** Begin DATASET RECORDS **

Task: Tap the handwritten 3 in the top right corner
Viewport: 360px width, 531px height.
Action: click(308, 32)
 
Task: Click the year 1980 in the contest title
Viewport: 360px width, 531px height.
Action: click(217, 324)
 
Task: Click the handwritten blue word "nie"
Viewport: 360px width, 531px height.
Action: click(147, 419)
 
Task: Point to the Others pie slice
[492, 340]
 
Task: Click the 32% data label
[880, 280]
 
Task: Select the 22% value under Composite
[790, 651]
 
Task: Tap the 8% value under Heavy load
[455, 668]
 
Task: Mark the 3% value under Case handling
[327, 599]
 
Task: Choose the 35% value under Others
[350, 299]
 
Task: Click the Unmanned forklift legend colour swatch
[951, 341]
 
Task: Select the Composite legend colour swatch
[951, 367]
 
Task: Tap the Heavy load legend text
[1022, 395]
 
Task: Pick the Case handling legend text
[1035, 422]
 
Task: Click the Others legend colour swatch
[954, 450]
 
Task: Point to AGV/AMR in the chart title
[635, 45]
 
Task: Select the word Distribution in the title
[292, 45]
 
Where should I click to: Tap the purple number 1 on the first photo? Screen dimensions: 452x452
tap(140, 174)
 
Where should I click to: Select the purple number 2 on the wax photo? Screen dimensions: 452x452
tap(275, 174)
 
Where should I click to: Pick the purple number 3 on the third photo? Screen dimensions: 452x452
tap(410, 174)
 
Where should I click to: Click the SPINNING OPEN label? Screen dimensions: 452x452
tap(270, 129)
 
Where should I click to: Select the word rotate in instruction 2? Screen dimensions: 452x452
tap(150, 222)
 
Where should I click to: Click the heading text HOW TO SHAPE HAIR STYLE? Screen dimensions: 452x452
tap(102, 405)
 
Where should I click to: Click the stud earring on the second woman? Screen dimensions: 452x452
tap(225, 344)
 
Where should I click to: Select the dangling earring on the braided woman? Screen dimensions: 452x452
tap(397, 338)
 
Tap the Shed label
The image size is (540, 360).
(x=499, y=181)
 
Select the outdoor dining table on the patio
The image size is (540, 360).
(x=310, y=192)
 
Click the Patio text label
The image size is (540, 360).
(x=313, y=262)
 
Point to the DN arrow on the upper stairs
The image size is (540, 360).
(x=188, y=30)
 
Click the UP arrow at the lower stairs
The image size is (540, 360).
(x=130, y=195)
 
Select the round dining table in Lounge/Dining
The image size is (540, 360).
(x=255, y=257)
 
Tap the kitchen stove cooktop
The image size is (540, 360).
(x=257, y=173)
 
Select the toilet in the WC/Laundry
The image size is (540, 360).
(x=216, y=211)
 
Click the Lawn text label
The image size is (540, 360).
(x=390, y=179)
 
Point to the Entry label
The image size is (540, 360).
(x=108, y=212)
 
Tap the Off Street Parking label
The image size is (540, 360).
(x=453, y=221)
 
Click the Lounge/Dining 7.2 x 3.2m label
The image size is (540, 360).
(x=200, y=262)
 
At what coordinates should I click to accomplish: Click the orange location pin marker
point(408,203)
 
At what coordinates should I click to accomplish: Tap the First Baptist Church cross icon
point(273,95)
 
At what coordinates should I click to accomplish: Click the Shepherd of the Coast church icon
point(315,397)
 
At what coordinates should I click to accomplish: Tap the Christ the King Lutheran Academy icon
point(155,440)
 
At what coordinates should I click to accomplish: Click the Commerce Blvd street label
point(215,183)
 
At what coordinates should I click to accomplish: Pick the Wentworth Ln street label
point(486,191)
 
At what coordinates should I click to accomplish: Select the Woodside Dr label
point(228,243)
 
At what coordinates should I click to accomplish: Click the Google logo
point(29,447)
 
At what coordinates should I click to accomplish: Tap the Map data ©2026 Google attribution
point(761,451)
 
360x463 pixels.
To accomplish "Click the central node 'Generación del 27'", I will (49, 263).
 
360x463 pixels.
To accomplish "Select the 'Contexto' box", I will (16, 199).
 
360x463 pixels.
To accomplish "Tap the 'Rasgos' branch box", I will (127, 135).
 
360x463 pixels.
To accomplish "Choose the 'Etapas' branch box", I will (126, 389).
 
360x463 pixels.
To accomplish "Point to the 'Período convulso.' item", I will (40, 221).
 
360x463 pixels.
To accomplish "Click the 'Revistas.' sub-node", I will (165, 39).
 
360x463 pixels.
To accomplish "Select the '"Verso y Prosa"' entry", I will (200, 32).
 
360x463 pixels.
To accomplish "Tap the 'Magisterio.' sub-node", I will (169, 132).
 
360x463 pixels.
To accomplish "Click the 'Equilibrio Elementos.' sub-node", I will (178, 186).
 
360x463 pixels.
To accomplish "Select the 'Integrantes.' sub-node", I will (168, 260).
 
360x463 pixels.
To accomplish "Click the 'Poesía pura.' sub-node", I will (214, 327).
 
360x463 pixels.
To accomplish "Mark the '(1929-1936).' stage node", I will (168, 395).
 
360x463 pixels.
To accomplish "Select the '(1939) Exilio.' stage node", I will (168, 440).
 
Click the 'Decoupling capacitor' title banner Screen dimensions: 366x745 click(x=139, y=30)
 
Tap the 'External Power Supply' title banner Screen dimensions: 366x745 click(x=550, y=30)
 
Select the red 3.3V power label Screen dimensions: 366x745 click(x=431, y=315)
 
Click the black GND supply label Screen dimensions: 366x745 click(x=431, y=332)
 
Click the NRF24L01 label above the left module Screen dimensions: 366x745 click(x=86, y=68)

** End DATASET RECORDS **
** Begin DATASET RECORDS **

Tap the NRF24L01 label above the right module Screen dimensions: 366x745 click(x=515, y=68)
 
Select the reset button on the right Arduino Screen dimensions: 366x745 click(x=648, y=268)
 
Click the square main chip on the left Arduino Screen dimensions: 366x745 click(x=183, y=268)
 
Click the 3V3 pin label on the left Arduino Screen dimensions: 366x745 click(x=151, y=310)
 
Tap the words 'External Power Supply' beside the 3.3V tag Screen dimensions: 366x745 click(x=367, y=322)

** End DATASET RECORDS **

» **EXERCISE**
Present the data from the line containing "Click the Lawn text label" up to and including the line containing "point(408,203)" as a Markdown table with the columns Row and Line. Number each row and omit blank lines.

» **REPLY TO THE EXERCISE**
| Row | Line |
|---|---|
| 1 | Click the Lawn text label |
| 2 | The image size is (540, 360). |
| 3 | (x=390, y=179) |
| 4 | Point to the Entry label |
| 5 | The image size is (540, 360). |
| 6 | (x=108, y=212) |
| 7 | Tap the Off Street Parking label |
| 8 | The image size is (540, 360). |
| 9 | (x=453, y=221) |
| 10 | Click the Lounge/Dining 7.2 x 3.2m label |
| 11 | The image size is (540, 360). |
| 12 | (x=200, y=262) |
| 13 | At what coordinates should I click to accomplish: Click the orange location pin marker |
| 14 | point(408,203) |